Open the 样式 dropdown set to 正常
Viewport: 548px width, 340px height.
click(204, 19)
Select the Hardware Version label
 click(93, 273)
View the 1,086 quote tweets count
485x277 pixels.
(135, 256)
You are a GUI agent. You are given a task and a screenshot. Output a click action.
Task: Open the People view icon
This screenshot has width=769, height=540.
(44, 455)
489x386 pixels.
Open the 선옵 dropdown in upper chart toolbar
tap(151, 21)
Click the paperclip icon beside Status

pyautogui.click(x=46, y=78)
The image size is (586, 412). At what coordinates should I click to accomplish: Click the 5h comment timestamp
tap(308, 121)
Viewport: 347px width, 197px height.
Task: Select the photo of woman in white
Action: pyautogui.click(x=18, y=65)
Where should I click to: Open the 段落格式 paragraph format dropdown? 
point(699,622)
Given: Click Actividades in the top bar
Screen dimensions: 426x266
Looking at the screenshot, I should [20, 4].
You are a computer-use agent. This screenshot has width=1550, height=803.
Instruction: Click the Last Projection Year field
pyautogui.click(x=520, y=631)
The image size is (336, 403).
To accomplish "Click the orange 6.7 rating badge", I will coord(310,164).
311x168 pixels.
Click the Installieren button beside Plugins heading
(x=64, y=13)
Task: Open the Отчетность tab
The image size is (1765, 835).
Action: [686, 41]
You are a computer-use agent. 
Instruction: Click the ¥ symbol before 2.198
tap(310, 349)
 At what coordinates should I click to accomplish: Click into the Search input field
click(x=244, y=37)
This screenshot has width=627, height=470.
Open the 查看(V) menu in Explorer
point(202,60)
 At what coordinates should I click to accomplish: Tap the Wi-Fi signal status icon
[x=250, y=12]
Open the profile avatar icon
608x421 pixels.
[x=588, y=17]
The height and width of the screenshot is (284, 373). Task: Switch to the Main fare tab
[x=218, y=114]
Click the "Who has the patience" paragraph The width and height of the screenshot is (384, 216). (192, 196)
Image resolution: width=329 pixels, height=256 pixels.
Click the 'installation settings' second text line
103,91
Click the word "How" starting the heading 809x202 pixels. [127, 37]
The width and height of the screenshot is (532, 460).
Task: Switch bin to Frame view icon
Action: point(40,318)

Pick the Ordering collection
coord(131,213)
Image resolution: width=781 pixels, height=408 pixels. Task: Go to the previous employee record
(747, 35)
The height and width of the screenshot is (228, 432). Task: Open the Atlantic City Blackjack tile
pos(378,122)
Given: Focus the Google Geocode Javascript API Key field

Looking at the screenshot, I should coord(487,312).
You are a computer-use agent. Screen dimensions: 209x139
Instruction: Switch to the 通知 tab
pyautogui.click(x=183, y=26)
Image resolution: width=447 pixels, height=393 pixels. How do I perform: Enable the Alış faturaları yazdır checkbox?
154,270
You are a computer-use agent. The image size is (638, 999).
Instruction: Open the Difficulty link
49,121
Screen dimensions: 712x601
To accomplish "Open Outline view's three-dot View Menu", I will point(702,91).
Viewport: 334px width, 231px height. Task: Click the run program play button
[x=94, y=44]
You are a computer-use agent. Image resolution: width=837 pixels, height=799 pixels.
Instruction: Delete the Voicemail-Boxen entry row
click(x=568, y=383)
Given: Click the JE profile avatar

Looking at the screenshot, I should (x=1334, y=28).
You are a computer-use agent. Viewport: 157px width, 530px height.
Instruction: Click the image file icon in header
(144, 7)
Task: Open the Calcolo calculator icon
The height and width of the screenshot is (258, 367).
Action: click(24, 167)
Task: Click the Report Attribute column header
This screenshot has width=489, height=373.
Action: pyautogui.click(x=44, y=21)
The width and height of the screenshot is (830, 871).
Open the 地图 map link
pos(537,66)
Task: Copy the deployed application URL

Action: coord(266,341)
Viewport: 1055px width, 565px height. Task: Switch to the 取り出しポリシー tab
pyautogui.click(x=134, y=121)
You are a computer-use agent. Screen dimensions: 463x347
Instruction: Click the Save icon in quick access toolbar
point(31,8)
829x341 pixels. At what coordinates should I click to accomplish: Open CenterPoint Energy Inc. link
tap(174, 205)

### What this task involves
Above are the entries; copy every line among them that contains the word "agent".

### Final answer
You are a GUI agent. You are given a task and a screenshot. Output a click action.
You are a computer-use agent. This screenshot has width=1550, height=803.
You are a computer-use agent. 
You are a computer-use agent. Screen dimensions: 209x139
You are a computer-use agent. The image size is (638, 999).
You are a computer-use agent. Image resolution: width=837 pixels, height=799 pixels.
You are a computer-use agent. Viewport: 157px width, 530px height.
You are a computer-use agent. Screen dimensions: 463x347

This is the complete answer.